Na manhã da última quinta-feira, tive uma sessão interessante no tribunal de Den Bosch.

Na manhã da última quinta-feira, tive uma sessão interessante no tribunal de Den Bosch.
Na manhã da última quinta-feira, tive uma sessão interessante no tribunal de Den Bosch.
O tema era fusão nuclear. Você imita a geração de energia do sol. Sob alta pressão e calor, os átomos se fundem, gerando uma grande quantidade de energia. As vantagens disso são:
-Quase nenhum resíduo nuclear perigoso como na fissão nuclear (energia nuclear);
-Muita energia de combustíveis que são relativamente fáceis de obter (substâncias similares ao hidrogênio).
-Muito mais seguro: se algo der errado, a reação geralmente para sozinha.
-Sem emissões de CO₂ durante a produção de energia.
Se isso for desenvolvido ainda mais, seria uma forma de energia muito mais limpa do que a energia nuclear.
Neste caso, tratava-se de um grande projeto de licitação europeu onde a outra parte deveria produzir componentes de fluxo de alta cabeça para o reator de fusão. Meu cliente era o empreiteiro principal estrangeiro do projeto e a outra parte um subcontratante da Holanda. A outra parte não conseguiu produzir os componentes de fluxo de alta cabeça. A questão era se as partes haviam firmado um contrato de resultado ou apenas uma obrigação de esforço.

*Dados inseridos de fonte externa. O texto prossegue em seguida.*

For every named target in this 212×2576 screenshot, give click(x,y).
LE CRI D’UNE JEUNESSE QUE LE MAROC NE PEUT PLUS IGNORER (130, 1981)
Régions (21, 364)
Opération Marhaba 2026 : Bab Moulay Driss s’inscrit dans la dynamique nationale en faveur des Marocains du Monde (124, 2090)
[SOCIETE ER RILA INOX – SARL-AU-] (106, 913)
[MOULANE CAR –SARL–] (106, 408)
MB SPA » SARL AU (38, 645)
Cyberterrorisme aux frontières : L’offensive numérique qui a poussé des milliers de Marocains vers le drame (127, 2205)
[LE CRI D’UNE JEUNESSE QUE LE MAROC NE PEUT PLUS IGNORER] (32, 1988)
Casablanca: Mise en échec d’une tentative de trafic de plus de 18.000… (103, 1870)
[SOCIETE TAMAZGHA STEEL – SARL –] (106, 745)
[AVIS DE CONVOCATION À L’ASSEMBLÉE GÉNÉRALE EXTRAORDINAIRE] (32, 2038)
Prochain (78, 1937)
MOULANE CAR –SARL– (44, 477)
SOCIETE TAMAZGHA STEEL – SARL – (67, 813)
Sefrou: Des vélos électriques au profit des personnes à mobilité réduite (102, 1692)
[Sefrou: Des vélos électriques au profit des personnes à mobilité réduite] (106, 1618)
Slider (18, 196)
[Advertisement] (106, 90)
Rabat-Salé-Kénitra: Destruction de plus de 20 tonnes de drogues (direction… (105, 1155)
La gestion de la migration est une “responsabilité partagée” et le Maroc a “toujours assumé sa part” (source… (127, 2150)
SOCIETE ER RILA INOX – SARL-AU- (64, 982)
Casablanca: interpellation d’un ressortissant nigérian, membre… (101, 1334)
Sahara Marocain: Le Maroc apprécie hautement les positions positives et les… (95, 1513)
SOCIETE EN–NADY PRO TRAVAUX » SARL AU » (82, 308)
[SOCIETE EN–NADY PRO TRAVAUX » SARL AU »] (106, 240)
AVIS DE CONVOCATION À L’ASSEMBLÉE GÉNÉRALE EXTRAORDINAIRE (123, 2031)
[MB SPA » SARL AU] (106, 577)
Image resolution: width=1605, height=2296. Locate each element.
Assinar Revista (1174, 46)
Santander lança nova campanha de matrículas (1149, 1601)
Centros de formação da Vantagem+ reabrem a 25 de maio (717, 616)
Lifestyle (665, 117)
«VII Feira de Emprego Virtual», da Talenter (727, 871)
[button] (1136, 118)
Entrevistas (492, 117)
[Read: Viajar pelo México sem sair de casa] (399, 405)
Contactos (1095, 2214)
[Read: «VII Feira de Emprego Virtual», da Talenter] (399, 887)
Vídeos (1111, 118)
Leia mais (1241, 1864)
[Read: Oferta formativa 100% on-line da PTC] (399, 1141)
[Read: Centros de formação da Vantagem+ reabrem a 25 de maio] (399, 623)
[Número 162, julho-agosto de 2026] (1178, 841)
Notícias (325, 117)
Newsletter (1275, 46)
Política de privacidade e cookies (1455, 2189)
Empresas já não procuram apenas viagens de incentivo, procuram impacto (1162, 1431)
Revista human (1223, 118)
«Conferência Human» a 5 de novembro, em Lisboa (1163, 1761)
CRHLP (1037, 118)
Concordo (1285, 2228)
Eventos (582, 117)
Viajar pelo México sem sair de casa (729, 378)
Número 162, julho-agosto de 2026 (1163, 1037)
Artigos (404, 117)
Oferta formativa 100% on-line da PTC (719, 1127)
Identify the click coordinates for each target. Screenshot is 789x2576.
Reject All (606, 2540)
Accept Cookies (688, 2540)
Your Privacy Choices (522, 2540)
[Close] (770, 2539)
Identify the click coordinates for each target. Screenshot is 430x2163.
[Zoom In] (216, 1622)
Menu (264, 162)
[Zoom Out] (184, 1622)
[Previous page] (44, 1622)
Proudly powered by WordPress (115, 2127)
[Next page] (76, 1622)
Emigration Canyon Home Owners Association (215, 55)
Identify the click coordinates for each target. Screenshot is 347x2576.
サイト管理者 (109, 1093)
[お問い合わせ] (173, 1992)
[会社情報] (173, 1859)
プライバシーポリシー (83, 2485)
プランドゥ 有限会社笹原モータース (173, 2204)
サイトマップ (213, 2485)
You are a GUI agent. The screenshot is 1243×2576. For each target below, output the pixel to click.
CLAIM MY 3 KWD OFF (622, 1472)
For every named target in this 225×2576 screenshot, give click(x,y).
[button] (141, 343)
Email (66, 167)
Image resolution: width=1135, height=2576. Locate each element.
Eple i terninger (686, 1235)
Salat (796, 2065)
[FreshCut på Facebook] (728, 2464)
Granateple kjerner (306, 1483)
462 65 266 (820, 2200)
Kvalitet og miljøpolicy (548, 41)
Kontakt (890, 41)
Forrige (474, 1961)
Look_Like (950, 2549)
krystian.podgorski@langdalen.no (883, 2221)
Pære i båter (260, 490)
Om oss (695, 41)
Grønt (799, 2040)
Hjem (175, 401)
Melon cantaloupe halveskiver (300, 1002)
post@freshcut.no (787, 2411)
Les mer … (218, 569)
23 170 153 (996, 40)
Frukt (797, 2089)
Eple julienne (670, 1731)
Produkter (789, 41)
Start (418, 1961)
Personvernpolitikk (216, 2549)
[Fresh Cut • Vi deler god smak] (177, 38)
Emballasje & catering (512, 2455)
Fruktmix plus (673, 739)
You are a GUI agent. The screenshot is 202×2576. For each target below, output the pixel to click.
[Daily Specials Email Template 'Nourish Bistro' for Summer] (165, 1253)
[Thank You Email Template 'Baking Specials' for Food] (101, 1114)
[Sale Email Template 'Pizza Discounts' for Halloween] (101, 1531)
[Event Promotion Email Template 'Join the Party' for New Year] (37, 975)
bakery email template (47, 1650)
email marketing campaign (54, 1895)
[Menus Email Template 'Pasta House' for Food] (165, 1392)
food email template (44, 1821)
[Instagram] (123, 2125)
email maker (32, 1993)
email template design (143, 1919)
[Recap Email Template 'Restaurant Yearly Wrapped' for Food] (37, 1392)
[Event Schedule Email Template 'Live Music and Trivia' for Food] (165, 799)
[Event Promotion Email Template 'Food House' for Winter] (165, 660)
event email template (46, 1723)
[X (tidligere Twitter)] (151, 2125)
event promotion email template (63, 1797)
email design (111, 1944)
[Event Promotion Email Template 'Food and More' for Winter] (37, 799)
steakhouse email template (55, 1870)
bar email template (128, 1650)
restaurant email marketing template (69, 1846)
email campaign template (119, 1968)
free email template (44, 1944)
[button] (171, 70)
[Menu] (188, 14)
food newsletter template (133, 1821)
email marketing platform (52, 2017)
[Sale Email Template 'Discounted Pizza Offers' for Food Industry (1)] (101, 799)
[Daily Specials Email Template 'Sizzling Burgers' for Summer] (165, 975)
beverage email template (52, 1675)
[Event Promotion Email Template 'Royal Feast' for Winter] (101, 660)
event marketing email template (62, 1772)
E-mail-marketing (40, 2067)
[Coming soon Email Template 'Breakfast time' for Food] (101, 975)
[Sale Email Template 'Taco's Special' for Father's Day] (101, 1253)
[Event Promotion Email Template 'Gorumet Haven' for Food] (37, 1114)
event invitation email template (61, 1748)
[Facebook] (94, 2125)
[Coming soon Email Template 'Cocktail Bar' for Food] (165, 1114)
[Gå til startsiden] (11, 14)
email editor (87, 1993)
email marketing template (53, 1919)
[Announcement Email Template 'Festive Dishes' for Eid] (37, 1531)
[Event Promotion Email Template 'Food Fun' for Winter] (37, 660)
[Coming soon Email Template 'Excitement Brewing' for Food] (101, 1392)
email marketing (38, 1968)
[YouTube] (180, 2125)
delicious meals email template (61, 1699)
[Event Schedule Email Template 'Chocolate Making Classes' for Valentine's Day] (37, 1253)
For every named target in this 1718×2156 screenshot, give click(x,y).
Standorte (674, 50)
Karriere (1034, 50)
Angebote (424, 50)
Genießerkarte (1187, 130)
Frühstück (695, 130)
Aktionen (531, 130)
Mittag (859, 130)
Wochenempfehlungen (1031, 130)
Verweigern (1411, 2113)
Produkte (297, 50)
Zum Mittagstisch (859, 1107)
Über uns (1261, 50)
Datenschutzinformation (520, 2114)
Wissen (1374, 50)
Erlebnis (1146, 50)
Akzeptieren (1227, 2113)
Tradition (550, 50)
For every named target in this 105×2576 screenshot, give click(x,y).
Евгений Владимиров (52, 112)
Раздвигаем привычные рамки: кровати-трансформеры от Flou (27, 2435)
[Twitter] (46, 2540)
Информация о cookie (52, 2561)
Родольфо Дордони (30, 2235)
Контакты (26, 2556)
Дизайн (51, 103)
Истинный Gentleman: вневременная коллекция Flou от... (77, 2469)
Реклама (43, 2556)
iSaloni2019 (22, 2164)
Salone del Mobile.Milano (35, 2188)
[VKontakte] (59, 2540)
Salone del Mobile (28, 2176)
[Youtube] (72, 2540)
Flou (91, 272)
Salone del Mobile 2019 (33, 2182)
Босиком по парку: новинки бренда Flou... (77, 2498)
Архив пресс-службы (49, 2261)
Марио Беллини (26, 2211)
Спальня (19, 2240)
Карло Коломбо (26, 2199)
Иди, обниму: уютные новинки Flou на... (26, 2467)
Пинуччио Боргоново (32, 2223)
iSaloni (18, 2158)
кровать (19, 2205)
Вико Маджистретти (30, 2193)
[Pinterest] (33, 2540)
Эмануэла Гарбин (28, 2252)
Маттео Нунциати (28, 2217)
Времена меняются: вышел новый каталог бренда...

No julgamento preliminar, o juiz considerou que um resultado precisava ser fornecido e não apenas um esforço... O juiz também considerou que a outra parte não estava em inadimplemento, pois não havia sido notificada por escrito sobre a inadimplência. Nosso cliente alega que eles estavam em inadimplemento e incapazes de entregar um produto funcional de acordo com as especificações técnicas contidas na licitação. Na verdade, eles tentaram isso e após 19 tentativas/iterações ainda não conseguiram.
O caso agora aguarda a sentença. Agora é preciso esperar para ver qual será o resultado.